1. Introduction

This notebook explores estimation of vegetation properties from Sentinel-2 data and PROSAIL hybrid inversion. It provides the complete process step by step, including registration on the Copernicus Data Space platform, downloading Sentinel-2 iamgery, image preprocessing and masking, hybrid model training, application of the model on an image, and visualization of the estimated properties.

For the process, we use several functionalities of the R package prosail, based on the canopy reflectance model 4SAIL coupled with the leaf model PROSPECT. In turn, prosail includes the package prospect.Both packages were developed by Jean-Baptiste Feret and Florian de Boissieu. See package documentation at https://jbferet.gitlab.io/prosail/index.html

The SAIL model is a four-stream representation of the radiative transfer equation which distinguishes two direct fluxes (incident solar flux and radiance in the viewing direction) and two diffuse fluxes (upward and downward hemispherical flux).
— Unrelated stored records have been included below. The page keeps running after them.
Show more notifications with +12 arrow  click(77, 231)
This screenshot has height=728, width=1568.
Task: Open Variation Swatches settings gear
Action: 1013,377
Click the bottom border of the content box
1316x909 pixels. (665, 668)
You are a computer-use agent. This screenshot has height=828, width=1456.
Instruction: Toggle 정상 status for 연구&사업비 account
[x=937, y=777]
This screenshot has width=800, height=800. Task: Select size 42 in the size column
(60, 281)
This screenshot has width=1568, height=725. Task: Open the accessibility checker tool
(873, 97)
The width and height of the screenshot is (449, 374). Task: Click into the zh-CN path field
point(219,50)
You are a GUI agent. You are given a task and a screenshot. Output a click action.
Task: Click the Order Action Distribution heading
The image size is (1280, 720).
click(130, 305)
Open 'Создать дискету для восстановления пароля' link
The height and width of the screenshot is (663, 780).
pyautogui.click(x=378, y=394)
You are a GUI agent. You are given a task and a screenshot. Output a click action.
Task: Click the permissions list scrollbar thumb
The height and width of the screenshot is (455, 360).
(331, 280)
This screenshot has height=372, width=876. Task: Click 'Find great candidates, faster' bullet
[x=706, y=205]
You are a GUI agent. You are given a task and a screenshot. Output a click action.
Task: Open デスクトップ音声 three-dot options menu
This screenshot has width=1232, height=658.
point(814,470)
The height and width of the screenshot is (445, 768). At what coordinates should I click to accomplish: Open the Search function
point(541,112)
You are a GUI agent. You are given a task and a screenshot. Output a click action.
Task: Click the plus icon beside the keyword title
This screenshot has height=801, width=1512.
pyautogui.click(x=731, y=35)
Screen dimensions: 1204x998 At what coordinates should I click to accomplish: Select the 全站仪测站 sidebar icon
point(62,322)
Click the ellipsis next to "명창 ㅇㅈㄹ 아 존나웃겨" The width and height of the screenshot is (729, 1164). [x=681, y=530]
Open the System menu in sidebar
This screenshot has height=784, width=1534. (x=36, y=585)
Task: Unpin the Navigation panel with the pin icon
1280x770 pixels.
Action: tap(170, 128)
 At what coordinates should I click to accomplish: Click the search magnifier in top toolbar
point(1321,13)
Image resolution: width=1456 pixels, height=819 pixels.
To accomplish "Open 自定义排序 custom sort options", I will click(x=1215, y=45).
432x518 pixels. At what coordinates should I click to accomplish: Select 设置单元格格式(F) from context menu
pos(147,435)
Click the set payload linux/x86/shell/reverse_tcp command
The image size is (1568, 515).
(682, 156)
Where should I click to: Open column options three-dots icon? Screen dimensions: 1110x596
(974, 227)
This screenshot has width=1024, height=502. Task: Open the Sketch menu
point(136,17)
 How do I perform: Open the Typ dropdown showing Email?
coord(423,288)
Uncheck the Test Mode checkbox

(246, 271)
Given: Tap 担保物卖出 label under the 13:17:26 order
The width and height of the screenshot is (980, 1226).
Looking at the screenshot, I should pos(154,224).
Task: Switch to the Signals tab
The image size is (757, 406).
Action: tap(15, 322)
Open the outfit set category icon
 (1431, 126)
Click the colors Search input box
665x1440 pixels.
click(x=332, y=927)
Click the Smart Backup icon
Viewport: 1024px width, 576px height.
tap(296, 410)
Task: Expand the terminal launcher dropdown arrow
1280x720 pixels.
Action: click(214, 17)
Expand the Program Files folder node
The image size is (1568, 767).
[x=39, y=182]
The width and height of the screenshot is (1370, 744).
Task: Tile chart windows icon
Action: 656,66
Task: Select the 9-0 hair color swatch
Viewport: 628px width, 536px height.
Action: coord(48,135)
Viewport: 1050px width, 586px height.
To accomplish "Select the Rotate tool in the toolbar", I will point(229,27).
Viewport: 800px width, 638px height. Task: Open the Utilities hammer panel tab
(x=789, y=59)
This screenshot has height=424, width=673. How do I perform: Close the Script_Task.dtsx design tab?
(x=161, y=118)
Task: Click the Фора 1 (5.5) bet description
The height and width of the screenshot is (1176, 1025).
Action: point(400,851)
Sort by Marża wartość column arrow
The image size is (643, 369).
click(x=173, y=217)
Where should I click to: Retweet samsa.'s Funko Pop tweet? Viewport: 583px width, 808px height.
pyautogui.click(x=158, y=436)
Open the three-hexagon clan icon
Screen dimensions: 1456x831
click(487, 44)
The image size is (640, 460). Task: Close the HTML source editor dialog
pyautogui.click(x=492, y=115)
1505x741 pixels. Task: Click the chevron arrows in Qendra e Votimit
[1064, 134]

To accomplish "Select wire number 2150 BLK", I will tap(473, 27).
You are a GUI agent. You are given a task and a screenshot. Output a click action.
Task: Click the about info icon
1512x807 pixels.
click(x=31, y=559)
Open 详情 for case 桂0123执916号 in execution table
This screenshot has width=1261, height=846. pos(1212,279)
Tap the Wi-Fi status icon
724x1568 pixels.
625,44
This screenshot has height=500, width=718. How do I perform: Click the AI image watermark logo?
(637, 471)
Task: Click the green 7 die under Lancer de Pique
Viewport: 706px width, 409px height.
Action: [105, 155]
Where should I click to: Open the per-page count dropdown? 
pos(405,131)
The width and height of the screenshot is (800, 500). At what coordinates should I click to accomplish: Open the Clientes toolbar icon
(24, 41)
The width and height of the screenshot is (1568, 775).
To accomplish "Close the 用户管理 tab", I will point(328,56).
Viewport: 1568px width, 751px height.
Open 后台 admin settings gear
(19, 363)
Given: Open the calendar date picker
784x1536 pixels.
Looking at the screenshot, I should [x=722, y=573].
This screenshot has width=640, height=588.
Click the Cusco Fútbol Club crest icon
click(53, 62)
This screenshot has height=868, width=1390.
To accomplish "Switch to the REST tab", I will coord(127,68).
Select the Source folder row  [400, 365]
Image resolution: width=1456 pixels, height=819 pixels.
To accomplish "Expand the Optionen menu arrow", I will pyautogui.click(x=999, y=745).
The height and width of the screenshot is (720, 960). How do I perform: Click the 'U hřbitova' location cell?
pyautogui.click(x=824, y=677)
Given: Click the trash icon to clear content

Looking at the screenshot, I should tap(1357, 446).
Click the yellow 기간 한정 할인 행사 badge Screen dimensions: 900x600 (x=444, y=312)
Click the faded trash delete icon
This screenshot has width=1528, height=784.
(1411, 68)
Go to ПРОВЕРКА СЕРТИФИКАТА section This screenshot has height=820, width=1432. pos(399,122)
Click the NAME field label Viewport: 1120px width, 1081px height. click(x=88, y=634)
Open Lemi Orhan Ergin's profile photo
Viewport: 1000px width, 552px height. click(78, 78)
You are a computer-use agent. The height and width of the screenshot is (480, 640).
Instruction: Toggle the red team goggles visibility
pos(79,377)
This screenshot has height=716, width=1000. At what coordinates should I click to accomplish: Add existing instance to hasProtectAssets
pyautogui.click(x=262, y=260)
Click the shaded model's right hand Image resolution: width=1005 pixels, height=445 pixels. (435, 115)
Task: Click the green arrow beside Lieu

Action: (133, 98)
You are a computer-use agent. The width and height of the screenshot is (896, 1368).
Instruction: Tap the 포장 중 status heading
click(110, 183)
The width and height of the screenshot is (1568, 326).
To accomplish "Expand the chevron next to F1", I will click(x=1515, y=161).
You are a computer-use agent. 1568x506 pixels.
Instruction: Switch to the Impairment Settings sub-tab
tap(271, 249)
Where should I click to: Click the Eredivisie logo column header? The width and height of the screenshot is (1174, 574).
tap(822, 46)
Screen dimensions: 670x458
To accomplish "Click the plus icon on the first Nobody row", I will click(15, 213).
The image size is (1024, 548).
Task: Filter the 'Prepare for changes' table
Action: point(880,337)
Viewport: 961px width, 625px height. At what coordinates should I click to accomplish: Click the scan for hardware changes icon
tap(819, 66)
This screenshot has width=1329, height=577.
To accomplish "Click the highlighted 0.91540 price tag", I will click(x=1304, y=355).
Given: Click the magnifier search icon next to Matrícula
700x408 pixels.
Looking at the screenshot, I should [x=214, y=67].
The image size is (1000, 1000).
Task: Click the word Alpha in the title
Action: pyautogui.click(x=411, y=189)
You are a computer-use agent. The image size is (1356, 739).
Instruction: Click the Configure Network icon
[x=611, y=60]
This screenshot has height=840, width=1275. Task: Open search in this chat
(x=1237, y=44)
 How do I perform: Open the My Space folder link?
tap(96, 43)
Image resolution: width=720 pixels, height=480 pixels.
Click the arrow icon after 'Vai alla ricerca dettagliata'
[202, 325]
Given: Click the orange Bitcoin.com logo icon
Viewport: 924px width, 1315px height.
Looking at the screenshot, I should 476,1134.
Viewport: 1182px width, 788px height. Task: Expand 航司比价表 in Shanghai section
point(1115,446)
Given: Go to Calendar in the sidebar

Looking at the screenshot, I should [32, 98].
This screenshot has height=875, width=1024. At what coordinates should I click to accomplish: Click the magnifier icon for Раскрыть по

Four-stream RT modeling concept in SAIL model (Verhoef et al., 2007)

Four-stream RT modeling concept in SAIL model (Verhoef et al., 2007)

PROSAIL is a popular and efficient radiative transfer model (RTM) that has been successfully used to simulate satellite reflectance measurements from randomly sampled bio-physical variables. It is the composite model of the PROSPECT RTM, which simulates the optical properties of leaves from leaf variables (e.g. pigment concentrations), and the SAIL RTM which simulates canopy reflectances from canopy variable and leaf reflectance. Several version of PROSPECT and SAIL enable to take into account different properties of the vegetation canopy into account. Finally, the spectral sensitivity of an instrument (commonly referred to as spectral response function as illustrated at https://www.cesbio.cnrs.fr/multitemp/revised-spectral-bands-for-sentinel-2a/) enables estimation of surface reflectance band measurements (e.g. S2 bands).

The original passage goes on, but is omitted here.